KU partnered with Neoti to create a one-of-a-kind look for its locker rooms, deciding on a seamless, ribbon-style narrow-pixel-pitch LED display wrapping around the room. Neoti installed Coleder Ace Block 1.56-mm panels above 13 locker sections ranging in width from 3 ft. to 50 ft. In total, the seamless LED display spans 334.6 ft. and measures 65,280 pixels wide by 216 pixels high.

The seamless LED display spans 334.6 ft. and measures 65,280 pixels wide by 216 pixels high.

“I’ve never seen anything like this to this extent, because it is a seamless LED videoboard that wraps around the entire locker room,” says Jeff Love, director, football technology, University of Kansas. “It’s very cool. We didn’t have anything even remotely close to this beforehand.”

According to Love, the team was looking for a video solution that could be sectioned off and used to personalize each player’s locker or run as a single display, surrounding the room with streaming video of a Kansas wheat field, for example, or a drone flyover of the campus.

“We change [the displays] to relate to the situation,” he explains. “For spring football, we had a couple guys who are playing in the NFL come back , and we were able to put their Kansas highlights on these boards as they were walking in and touring the new locker room. Day to day, it’s to motivate the players and for recruiting.”

In order to replicate the Jayhawks’ vision, Neoti created a custom bracket system and collaborated with Coleder to manufacture a custom wiring system. The team produces video content on a laptop using Adobe After Effects and Premier, playing it off two media servers, each with six 4K-capable outputs.

KU’s Brad Nachtigal, associate athletics director, operation/capital projects, and Brad Bieker, IT manager for athletics, spearheaded the project for KU from the beginning; Love joined KU in July — near the end of the project — and worked with Neoti Project Manager Aaron Kipfer to build the content that would play out on the displays.
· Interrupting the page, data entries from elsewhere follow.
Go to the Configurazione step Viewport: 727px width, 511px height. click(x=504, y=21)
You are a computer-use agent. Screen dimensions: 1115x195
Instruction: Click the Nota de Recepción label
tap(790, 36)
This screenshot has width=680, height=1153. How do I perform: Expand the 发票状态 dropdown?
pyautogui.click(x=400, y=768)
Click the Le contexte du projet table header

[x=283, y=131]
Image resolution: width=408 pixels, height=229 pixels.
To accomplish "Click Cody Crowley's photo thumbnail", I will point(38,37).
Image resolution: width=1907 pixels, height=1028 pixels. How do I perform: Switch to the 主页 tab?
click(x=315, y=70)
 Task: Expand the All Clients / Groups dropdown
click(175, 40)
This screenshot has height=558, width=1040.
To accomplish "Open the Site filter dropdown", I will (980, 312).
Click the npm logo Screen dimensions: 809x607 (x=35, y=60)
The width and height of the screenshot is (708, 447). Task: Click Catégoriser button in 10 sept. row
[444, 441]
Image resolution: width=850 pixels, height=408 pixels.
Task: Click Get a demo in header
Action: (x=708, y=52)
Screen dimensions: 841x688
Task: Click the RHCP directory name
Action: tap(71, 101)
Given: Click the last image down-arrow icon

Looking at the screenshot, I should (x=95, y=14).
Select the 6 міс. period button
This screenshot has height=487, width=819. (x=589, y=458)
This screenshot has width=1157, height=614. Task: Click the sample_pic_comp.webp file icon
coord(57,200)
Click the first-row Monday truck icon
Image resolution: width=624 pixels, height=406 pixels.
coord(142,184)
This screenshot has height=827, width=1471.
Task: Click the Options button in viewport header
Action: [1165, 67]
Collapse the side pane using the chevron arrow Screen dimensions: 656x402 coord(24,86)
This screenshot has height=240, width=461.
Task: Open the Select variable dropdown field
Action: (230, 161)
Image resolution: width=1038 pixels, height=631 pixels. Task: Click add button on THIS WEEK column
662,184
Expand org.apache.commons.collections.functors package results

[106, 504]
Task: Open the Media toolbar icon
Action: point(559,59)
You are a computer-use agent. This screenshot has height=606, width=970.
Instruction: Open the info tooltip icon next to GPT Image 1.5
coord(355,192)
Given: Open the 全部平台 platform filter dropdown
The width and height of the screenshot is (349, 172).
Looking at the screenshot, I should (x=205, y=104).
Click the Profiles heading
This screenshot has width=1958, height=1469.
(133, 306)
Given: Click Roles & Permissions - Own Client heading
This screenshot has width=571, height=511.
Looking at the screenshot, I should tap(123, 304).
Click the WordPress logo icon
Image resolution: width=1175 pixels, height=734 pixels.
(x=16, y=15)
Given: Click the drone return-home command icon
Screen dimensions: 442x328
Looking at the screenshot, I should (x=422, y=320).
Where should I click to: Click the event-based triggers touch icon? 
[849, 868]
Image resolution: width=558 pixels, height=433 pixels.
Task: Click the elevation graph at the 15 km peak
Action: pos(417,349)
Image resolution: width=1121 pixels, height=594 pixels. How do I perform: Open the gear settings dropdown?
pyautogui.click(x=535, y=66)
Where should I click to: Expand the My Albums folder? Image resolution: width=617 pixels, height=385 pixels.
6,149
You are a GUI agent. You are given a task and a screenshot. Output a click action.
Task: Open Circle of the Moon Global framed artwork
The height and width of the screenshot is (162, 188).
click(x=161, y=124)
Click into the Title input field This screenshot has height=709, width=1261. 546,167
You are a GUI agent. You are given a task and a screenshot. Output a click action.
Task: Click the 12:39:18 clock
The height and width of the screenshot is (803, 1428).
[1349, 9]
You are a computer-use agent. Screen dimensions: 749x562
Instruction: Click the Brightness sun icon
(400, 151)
“The system itself is laid out in sections and different regions with different pixel resolution, and [I worked with Jeff Love to] define where we wanted these sections to be,” says Kipfer. “Then, [I helped] him create templates for creating this content. … We prebuilt for him all of the templates and all of the initial pieces of content — he provided the actual files, but we prebuilt and set up everything for him — so that, on day one, they had content up and running.”

In total, KU athletics raised more than $2 million to overhaul the locker rooms inside the Anderson Family Football Complex, which was built in 2008. The revamped room also features an upgraded lighting system, sound system, and new players lounge.

“We’ve got a really family-driven environment here, and so we wanted something to give [players] a home base, if you will,” says Love. “These LED screens were kind of the finishing touches of that, so, when you walk in, the wow factor is there.”